No 11, 2012

Publication of the Month



November 11/12: 

anti-DFS70 antibodies


Key message:

  • Clinically false positive results in indirect immunofluorescence (IIF) on HEp-2 cells are often caused by anti DFS70 antibodies. The respective dense fine speckled (DFS) pattern is frequently found in apparently healthy individuals.
  • It is important to recognize this pattern and confirm the reactivity to DFS70 by a specific assay.
  • Anti-DFS70 antibodies should be considered in diagnostic algorithms of ANA testing.

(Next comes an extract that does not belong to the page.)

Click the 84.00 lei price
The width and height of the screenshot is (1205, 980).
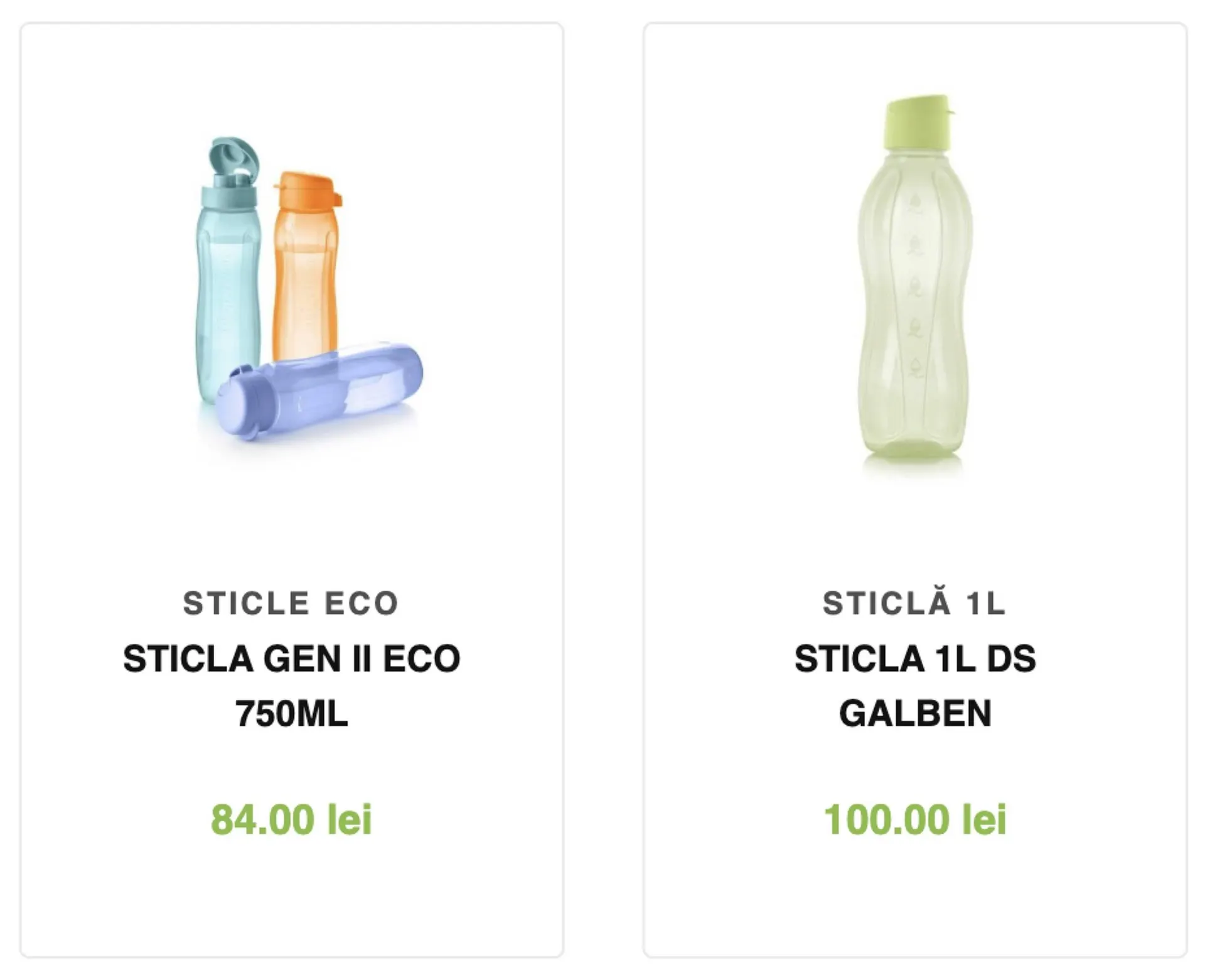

Mahler M, Hanly JG, Fritzler MJ
Importance of the dense fine speckled pattern on HEp-2 cells and anti-DFS70 antibodies for the diagnosis of systemic autoimmune diseases
Autoim Rev 2012; 11: 642–645

IIF on HEp-2 cells was recommended as the screening test as of choice for the detection of antinuclear antibodies by a task force of the ACR in 2010. However, up to 20% of serum samples from healthy individuals have been reported to have a positive ANA test. A specific IIF pattern, the dense fine speckles (DFS) pattern has been reported in 33% of ANA positive healthy individuals, but not in ANA positive sera from patients with systemic autoimmune diseases. In most cases, this pattern is due to antibodies reacting with the DFS70 antigen.
Since the intended use of the ANA HEp-2 test is to aid in the diagnosis of CTD, the reporting of the DFS pattern as a positive result, significantly reduces the specificity and the positive likelihood of the ANA test.

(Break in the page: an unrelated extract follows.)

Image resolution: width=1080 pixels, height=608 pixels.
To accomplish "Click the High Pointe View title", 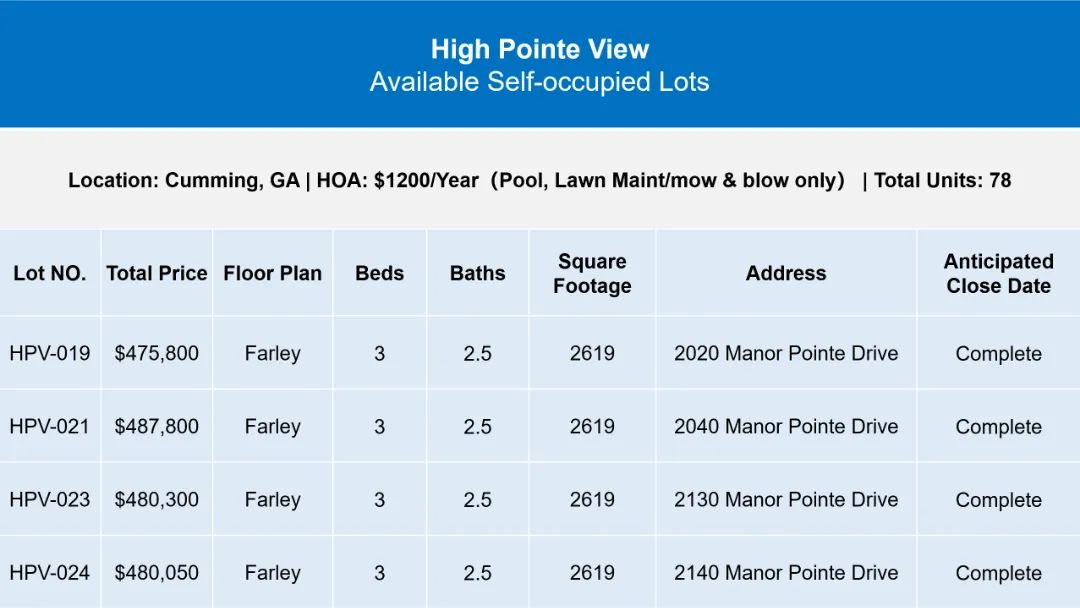I will [x=540, y=49].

Considering that anti-DFS70 antibody positivity is rare in patients with systemic autoimmune diseases, introducing the anti-DFS70 antibody examination as a screening test for ANA-positive persons could be used to rule out systemic autoimmune diseases, resulting in considerable cost-saving potential. However, not all sera demonstrating the DFS pattern are from healthy individuals. This underlines the importance of a better understanding of anti-DFS70 antibodies and the consideration and inclusion of anti-DFS70 in diagnostic algorithms or reflex testing approaches. Therefore, it is suggested that samples with a DFS staining pattern identified by IIF should then be tested for anti-DFS70 antibodies with a specific immunoassay and the test result should be reported and clearly explained to clinicians.

The identification of anti-DFS70 in a sample could be a good hint for the clinician that there is a low risk of a systemic autoimmune disease, despite ANA positivity. However, the correct identification of the dense fine speckled pattern is not easy and depends on experienced technicians. No automated or digital system is currently available that is capable of differentiating the DFS IIF pattern from homogeneous or “quasi-homogeneous” patterns.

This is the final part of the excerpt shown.